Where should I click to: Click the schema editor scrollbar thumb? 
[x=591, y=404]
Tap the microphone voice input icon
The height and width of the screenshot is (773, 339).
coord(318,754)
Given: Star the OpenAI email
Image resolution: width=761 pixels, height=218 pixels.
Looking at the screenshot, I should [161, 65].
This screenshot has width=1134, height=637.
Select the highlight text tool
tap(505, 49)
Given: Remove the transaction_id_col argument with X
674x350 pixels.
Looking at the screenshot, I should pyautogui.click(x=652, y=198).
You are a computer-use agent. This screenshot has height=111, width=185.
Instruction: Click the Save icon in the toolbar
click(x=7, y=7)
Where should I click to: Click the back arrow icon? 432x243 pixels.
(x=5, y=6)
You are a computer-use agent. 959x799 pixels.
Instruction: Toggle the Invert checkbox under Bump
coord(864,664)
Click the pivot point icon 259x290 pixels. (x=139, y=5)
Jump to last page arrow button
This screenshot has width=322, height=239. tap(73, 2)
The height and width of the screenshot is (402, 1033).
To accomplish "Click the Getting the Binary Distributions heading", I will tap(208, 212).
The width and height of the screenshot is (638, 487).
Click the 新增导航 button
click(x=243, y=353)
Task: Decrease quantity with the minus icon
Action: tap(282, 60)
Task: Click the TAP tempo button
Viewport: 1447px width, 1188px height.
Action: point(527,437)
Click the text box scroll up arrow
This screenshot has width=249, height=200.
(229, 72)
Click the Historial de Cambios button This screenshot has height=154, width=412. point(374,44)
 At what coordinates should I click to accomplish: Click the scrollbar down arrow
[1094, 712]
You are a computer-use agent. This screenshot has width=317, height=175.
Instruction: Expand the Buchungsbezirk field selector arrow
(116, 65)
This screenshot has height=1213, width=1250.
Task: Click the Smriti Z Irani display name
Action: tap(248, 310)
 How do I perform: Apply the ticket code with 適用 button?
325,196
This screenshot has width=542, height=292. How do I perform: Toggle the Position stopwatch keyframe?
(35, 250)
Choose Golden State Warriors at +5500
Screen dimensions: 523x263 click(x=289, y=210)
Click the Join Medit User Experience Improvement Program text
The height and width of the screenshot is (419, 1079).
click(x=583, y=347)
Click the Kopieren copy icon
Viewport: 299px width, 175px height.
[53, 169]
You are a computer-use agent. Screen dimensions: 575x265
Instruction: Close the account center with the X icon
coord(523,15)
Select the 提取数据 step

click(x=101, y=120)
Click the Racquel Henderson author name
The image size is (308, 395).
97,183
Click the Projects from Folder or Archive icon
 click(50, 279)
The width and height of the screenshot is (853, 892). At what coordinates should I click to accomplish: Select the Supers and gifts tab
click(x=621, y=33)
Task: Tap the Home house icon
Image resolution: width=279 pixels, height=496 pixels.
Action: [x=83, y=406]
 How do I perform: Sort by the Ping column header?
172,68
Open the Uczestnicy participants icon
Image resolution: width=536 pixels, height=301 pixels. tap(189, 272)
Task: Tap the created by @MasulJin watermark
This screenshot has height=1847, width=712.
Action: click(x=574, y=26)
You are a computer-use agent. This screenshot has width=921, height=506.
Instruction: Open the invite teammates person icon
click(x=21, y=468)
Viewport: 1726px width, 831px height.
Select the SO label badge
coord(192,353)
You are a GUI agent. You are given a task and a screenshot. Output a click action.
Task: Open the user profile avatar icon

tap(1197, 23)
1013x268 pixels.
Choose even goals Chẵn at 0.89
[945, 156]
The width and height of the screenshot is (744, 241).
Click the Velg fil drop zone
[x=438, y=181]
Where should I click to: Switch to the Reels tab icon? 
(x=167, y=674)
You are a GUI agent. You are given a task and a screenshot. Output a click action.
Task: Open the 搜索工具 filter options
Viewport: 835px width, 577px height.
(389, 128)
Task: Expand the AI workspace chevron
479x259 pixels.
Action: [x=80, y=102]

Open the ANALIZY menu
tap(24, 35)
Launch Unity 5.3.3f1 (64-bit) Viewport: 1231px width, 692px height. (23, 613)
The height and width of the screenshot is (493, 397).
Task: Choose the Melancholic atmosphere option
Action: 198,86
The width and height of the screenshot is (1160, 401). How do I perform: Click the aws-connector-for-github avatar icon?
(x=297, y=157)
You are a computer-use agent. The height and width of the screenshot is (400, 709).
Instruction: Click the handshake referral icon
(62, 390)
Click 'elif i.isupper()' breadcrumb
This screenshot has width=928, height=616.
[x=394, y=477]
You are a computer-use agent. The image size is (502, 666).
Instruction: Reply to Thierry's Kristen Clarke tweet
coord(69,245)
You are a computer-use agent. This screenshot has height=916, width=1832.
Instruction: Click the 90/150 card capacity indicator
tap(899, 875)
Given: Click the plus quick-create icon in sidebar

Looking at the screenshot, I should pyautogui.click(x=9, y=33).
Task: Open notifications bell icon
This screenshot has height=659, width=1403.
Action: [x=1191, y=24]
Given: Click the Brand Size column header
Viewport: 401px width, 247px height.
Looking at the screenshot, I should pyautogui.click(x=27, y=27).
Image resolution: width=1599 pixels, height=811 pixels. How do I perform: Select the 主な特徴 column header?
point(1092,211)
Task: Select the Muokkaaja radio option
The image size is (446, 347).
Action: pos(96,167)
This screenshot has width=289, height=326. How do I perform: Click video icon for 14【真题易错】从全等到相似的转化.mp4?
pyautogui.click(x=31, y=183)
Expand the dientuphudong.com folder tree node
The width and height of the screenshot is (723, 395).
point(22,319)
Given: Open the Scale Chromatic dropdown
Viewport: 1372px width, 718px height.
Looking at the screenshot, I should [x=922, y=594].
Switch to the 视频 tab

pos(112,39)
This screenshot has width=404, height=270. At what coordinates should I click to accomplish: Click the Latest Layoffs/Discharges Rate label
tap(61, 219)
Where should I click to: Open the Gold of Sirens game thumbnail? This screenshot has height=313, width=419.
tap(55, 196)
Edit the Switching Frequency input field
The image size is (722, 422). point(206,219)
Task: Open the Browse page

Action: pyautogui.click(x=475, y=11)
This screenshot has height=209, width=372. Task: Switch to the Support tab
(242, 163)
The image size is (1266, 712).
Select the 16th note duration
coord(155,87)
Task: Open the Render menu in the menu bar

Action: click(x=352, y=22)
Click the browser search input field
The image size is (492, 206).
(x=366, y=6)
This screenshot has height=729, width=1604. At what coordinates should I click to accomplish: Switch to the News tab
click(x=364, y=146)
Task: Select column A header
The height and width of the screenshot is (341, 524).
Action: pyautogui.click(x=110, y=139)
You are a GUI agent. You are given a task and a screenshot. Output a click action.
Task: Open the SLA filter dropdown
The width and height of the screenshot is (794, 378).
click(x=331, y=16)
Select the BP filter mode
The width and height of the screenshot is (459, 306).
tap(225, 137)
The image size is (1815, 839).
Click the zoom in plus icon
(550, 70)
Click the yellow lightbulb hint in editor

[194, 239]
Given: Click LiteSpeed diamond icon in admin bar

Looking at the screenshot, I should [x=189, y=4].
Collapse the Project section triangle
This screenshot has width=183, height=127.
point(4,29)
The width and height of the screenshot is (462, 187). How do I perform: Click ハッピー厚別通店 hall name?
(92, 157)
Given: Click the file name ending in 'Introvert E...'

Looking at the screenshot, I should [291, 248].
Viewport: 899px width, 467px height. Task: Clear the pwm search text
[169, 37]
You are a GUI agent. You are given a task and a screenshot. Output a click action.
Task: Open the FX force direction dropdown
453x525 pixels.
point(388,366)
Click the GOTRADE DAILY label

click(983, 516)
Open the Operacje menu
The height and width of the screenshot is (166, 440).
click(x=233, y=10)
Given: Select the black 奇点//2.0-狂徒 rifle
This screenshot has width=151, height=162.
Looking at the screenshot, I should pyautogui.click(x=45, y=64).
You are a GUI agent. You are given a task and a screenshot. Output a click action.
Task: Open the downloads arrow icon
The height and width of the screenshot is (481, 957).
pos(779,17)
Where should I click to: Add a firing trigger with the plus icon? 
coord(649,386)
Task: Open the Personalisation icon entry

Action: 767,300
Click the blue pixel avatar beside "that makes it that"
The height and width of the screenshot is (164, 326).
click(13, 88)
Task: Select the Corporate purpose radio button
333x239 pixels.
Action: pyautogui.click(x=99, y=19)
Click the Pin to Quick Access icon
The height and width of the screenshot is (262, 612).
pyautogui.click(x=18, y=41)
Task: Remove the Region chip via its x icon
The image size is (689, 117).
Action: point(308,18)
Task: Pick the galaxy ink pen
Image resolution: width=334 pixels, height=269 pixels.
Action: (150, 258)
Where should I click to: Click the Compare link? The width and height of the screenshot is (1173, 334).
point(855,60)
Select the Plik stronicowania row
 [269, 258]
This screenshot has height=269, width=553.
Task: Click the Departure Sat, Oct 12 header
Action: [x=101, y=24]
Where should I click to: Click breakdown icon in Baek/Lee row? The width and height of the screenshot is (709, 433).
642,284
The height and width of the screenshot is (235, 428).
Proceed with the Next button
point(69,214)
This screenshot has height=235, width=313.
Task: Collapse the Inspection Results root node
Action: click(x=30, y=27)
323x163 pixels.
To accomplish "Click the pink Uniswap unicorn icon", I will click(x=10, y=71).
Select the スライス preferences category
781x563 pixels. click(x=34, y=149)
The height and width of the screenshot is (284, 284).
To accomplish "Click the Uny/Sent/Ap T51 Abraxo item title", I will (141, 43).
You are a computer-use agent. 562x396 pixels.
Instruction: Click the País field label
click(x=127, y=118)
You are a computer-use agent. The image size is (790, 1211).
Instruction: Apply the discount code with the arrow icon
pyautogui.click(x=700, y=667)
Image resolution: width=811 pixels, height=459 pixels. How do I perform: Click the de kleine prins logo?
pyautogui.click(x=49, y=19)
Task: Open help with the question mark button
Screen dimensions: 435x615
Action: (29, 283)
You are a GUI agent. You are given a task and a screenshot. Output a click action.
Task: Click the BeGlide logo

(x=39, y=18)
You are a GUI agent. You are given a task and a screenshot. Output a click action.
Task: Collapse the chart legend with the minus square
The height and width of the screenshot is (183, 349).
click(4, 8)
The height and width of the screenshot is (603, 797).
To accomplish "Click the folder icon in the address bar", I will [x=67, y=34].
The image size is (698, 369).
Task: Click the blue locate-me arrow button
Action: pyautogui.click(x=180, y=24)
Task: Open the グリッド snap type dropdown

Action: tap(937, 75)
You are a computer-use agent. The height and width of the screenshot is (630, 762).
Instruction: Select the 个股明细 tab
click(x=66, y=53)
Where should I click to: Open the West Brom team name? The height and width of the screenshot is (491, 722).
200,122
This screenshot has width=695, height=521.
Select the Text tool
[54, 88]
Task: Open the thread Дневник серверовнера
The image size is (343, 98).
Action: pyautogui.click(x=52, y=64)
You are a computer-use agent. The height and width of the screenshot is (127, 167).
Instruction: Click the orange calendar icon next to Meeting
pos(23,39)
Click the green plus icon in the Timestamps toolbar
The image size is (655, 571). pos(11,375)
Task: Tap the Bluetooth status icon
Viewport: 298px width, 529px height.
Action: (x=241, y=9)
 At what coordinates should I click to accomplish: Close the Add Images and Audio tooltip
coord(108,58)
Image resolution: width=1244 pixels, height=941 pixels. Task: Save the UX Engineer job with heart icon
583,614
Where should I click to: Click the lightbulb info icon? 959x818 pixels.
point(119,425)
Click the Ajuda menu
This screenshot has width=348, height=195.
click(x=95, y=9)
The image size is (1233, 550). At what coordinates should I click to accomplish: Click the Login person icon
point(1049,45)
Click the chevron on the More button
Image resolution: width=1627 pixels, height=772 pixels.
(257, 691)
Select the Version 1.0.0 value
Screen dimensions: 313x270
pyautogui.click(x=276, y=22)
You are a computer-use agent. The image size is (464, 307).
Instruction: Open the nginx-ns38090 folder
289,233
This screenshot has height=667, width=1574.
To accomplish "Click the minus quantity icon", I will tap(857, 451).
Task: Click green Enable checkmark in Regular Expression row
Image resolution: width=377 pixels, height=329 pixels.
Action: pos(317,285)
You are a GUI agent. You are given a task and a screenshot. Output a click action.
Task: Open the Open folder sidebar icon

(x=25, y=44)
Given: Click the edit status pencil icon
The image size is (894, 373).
::::
» **Prompt**:
Set down, from the entries above, exactly the lines from the one with "Instruction: Reply to" up to and including the one with "Task: Select the Muokkaaja radio option", and no other lines.

» **Expected answer**:
Instruction: Reply to Thierry's Kristen Clarke tweet
coord(69,245)
You are a computer-use agent. This screenshot has height=916, width=1832.
Instruction: Click the 90/150 card capacity indicator
tap(899, 875)
Given: Click the plus quick-create icon in sidebar

Looking at the screenshot, I should pyautogui.click(x=9, y=33).
Task: Open notifications bell icon
This screenshot has height=659, width=1403.
Action: [x=1191, y=24]
Given: Click the Brand Size column header
Viewport: 401px width, 247px height.
Looking at the screenshot, I should pyautogui.click(x=27, y=27).
Image resolution: width=1599 pixels, height=811 pixels. How do I perform: Select the 主な特徴 column header?
point(1092,211)
Task: Select the Muokkaaja radio option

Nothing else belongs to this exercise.